Data extract:
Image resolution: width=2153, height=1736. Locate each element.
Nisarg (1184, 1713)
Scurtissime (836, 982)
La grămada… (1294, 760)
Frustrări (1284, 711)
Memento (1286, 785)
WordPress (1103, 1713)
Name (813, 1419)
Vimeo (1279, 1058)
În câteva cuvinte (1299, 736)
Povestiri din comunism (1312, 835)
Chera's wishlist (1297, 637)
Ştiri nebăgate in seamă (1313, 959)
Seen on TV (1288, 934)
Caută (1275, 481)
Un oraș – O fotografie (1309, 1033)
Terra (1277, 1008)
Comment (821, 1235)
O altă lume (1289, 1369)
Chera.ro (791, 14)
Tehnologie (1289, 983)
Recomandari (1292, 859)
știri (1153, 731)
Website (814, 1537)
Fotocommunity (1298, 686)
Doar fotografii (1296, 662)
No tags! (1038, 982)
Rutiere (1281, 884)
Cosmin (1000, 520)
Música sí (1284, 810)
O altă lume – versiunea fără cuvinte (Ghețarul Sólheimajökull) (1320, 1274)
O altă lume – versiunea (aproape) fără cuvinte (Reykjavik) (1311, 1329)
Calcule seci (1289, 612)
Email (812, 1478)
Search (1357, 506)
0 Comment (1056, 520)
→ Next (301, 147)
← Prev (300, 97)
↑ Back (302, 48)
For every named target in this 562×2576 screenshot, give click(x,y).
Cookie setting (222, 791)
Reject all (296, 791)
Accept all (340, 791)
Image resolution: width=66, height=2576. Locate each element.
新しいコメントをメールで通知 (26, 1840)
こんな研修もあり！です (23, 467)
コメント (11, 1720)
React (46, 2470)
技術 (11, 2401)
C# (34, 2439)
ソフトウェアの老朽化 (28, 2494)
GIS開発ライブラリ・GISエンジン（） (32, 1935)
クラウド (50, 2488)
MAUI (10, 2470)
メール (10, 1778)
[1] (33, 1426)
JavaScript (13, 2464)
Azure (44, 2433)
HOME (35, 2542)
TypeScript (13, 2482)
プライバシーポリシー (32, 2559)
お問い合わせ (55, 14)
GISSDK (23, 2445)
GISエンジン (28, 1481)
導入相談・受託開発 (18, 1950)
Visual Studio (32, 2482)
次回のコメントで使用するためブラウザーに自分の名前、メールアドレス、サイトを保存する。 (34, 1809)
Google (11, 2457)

Problem requirements: Extract every entry above as it appears.

The completed task:
Image resolution: width=2153, height=1736. Locate each element.
Nisarg (1184, 1713)
Scurtissime (836, 982)
La grămada… (1294, 760)
Frustrări (1284, 711)
Memento (1286, 785)
WordPress (1103, 1713)
Name (813, 1419)
Vimeo (1279, 1058)
În câteva cuvinte (1299, 736)
Povestiri din comunism (1312, 835)
Chera's wishlist (1297, 637)
Ştiri nebăgate in seamă (1313, 959)
Seen on TV (1288, 934)
Caută (1275, 481)
Un oraș – O fotografie (1309, 1033)
Terra (1277, 1008)
Comment (821, 1235)
O altă lume (1289, 1369)
Chera.ro (791, 14)
Tehnologie (1289, 983)
Recomandari (1292, 859)
știri (1153, 731)
Website (814, 1537)
Fotocommunity (1298, 686)
Doar fotografii (1296, 662)
No tags! (1038, 982)
Rutiere (1281, 884)
Cosmin (1000, 520)
Música sí (1284, 810)
O altă lume – versiunea fără cuvinte (Ghețarul Sólheimajökull) (1320, 1274)
O altă lume – versiunea (aproape) fără cuvinte (Reykjavik) (1311, 1329)
Calcule seci (1289, 612)
Email (812, 1478)
Search (1357, 506)
0 Comment (1056, 520)
→ Next (301, 147)
← Prev (300, 97)
↑ Back (302, 48)
For every named target in this 562×2576 screenshot, give click(x,y).
Cookie setting (222, 791)
Reject all (296, 791)
Accept all (340, 791)
Image resolution: width=66, height=2576. Locate each element.
新しいコメントをメールで通知 (26, 1840)
こんな研修もあり！です (23, 467)
コメント (11, 1720)
React (46, 2470)
技術 (11, 2401)
C# (34, 2439)
ソフトウェアの老朽化 (28, 2494)
GIS開発ライブラリ・GISエンジン（） (32, 1935)
クラウド (50, 2488)
MAUI (10, 2470)
メール (10, 1778)
[1] (33, 1426)
JavaScript (13, 2464)
Azure (44, 2433)
HOME (35, 2542)
TypeScript (13, 2482)
プライバシーポリシー (32, 2559)
お問い合わせ (55, 14)
GISSDK (23, 2445)
GISエンジン (28, 1481)
導入相談・受託開発 (18, 1950)
Visual Studio (32, 2482)
次回のコメントで使用するためブラウザーに自分の名前、メールアドレス、サイトを保存する。 (34, 1809)
Google (11, 2457)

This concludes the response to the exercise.